- Directed by: Mitchell Altieri
- Written by: Kevin Artigue; Joe Egender; Mitchell Altieri; Phil Flores;
- Produced by: Joe Egender; Kevin Artigue; Phil Flores; Mitchell Altieri; Jeffrey Allard;
- Starring: Emma Greenwell; Brendan McCarthy; Cameron Richardson; Roger Aaron Brown; Donald Patrick Harvey; Joe Egender;
- Cinematography: Amanda Treyz
- Edited by: Mitchell Altieri; Brett Solem;
- Music by: Kevin Kerrigan
- Production companies: San Francisco Independent Cinema; Found & Lost; Indie Entertainment; Butcher Brothers;
- Distributed by: XLrator
- Release date: March 10, 2013 (SXSW);
- Running time: 88 minutes
- Country: United States
- Language: English

= Holy Ghost People (2013 film) =

Holy Ghost People is a 2013 American psychological thriller directed by Mitchell Altieri and written by Kevin Artigue, Joe Egender, Altieri, and Phil Flores. It stars Emma Greenwell as a woman who goes in search of her missing sister, who has joined an isolated religious group.

== Plot ==
After her sister Liz goes missing, Charlotte recruits Wayne, an ex-Marine, to help her locate Liz. Their search ends at a Pentecostal church headed by the charismatic Brother Billy.
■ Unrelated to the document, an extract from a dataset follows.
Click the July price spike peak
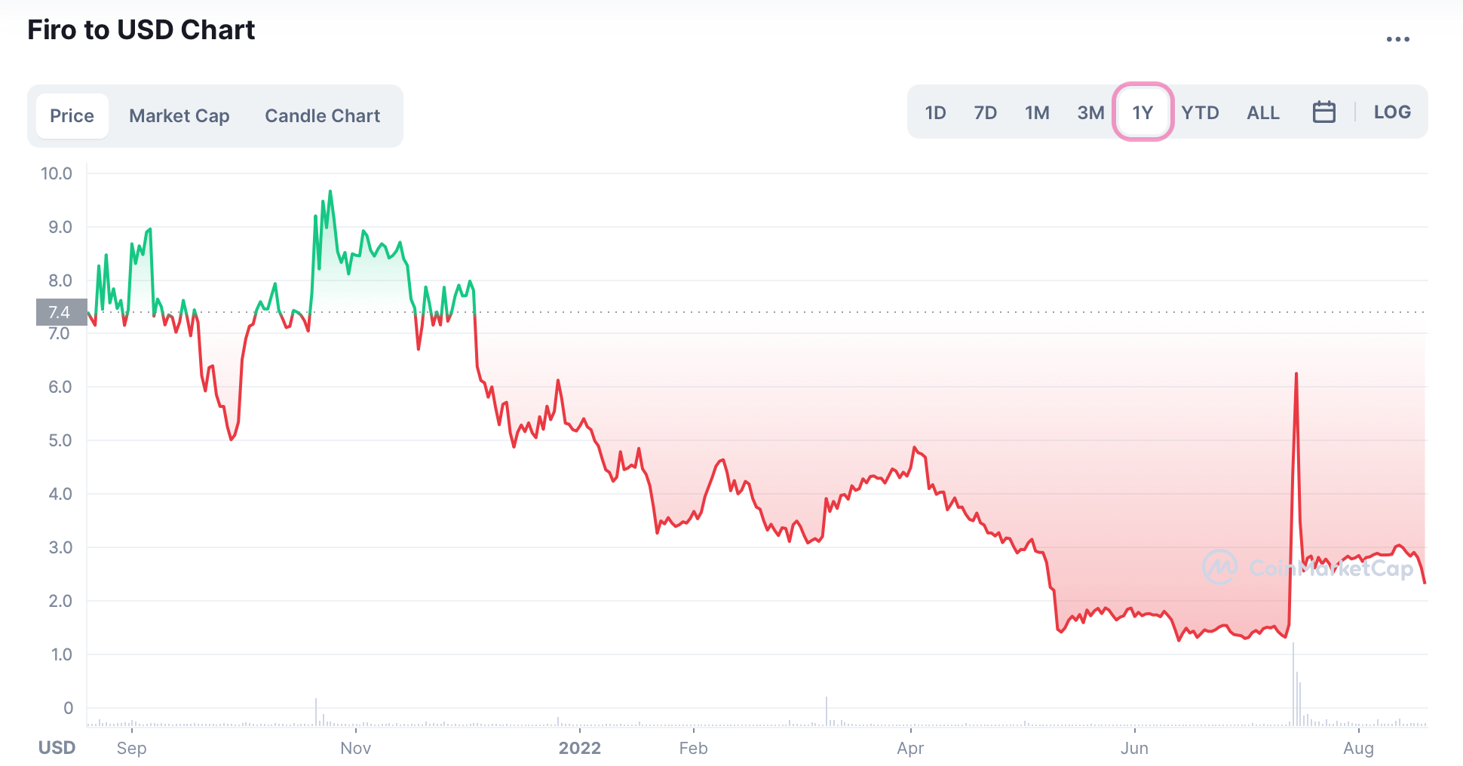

As Wayne becomes attracted to the church, details emerge that Liz may have been held against her will.

== Cast ==
- Emma Greenwell as Charlotte
- Joe Egender as Brother Billy
- Brendan McCarthy as Wayne
- Cameron Richardson as Sister Sheila
- Roger Aaron Brown as Brother Cole
- Donald Patrick Harvey as Brother Sherman

== Production ==
Holy Ghost People was meant to be an even-handed portrayal of Pentecostal Christians, and the film was written to explore both the positive and negative aspects of faith. The documentary Holy Ghost People served as partial inspiration. The film was shot in Tennessee at Camp Nakanawa after the filmmakers scouted locations in several other states. In an interview, Altieri said he wanted to "get back to [his] roots and tell a gritty American tale." Real snakes were used. Egender prepared for his role by watching videos of snake-handlers, whom he described as "charming and funny and charismatic. They are performers."

== Release ==
Holy Ghost People premiered at the 2013 SXSW, where it was picked up for distribution by XLrator. XLrator released it on video-on-demand on February 18, 2014, and it had a limited theatrical release three days later. For the theatrical release, the film was revised to address concerns raised in the festival screenings, such as excessive narration. The film is set for a Video on demand release on Hulu on 15 March 2015, as part of XLrator Media series Macabre.

== Reception ==
Rotten Tomatoes, a review aggregator, reports that 50% of eight critics gave the film a positive review; the average rating was 7.5/10. J. Hurtado of Twitch Film wrote, "A film is only as good as its ending, and Holy Ghost People really had me going up until the ludicrous finale that conjures memories of some other great films, just rehashed and with less style." Dennis Harvey of Variety also criticized the "underwhelming payoff", though he said the film is atmospheric and has a "promising buildup". Jim Harrington of the San Jose Mercury News called it "a relentless psychological thriller that features a solid script and even better acting." Heather Wixson of Dread Central rated it 3.5/5 stars and called it "an eerie exploration of power and religion" that is "an often hypnotic and surreal journey". Joshua Starnes of Shock Till You Drop rated it 6/10 stars and wrote, "The production is slick and the film is beautifully shot, but it’s missing that spark to become more." Evan Dickson of Bloody Disgusting rated it 3/5 stars and wrote that the film is "a well shot piece of work with an intriguing premise and several amazing performances", but the ending "teeters dangerously close" to going off the rails. Scott Weinberg of Fearnet called it "easily [Altieri's and Flores'] most complete, cohesive, and compelling thriller yet." Samuel Zimmerman of Fangoria rated it 2/5 stars and criticized the film's narration, which he states wrecks viewers' engagement with its redundancy. Inkoo Kang of the Los Angeles Times wrote the film "boasts great performances and urgent, intimate camera work" but "makes nasty beasts of the very people Adair strived to humanize". Kang concludes, "Long before its feeble, drawn-out ending, it's clear no miracle can cure this film's many frailties."